= What the task requires =
Copy the lines of the listing verbatim, starting at the line containing "Image resolution: width=328" and continuing through the end of the listing, with the pictures omitted.

Target position records:
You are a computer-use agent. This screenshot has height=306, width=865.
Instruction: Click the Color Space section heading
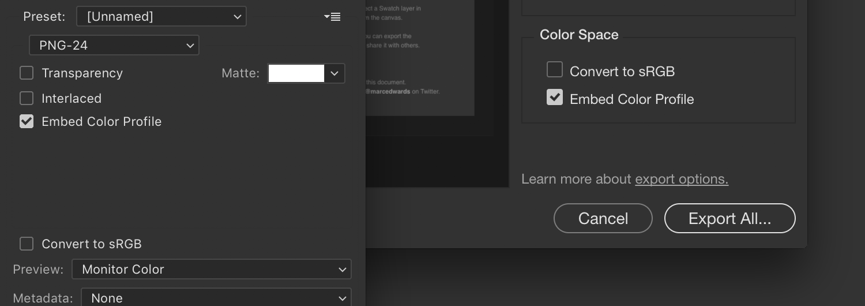point(579,35)
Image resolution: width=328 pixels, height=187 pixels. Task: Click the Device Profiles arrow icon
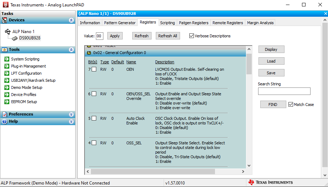pyautogui.click(x=7, y=95)
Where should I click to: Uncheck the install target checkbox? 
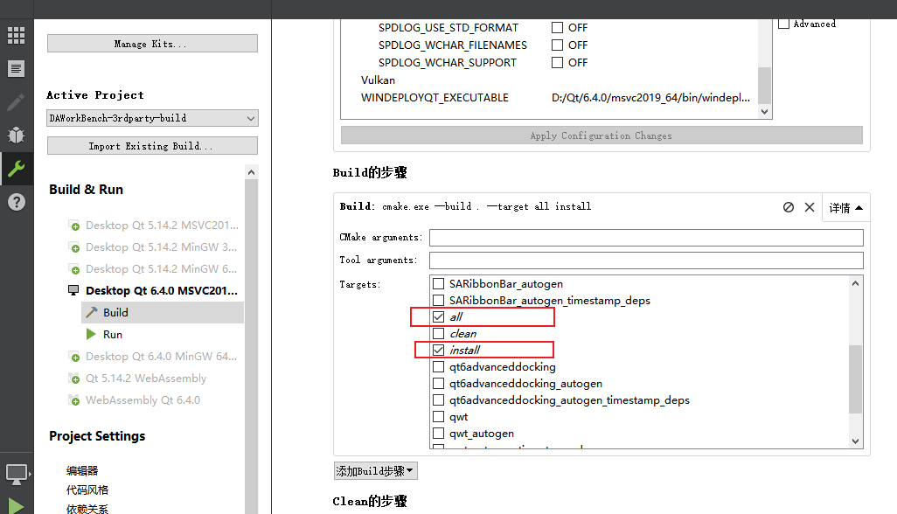[x=438, y=350]
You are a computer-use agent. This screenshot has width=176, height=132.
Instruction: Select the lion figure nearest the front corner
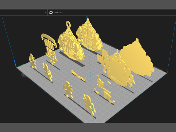click(x=89, y=105)
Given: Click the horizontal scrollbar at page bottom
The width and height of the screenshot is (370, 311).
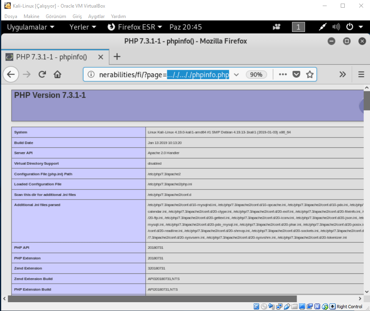Looking at the screenshot, I should pyautogui.click(x=152, y=299).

= Exercise response =
Image resolution: width=328 pixels, height=187 pixels. Task: Click the Device Profiles arrow icon
pyautogui.click(x=7, y=95)
Where should I click to: Uncheck the install target checkbox? 
[x=438, y=350]
You are a computer-use agent. This screenshot has width=176, height=132.
Instruction: Select the lion figure nearest the front corner
click(x=89, y=105)
Given: Click the horizontal scrollbar at page bottom
The width and height of the screenshot is (370, 311).
Looking at the screenshot, I should pyautogui.click(x=152, y=299).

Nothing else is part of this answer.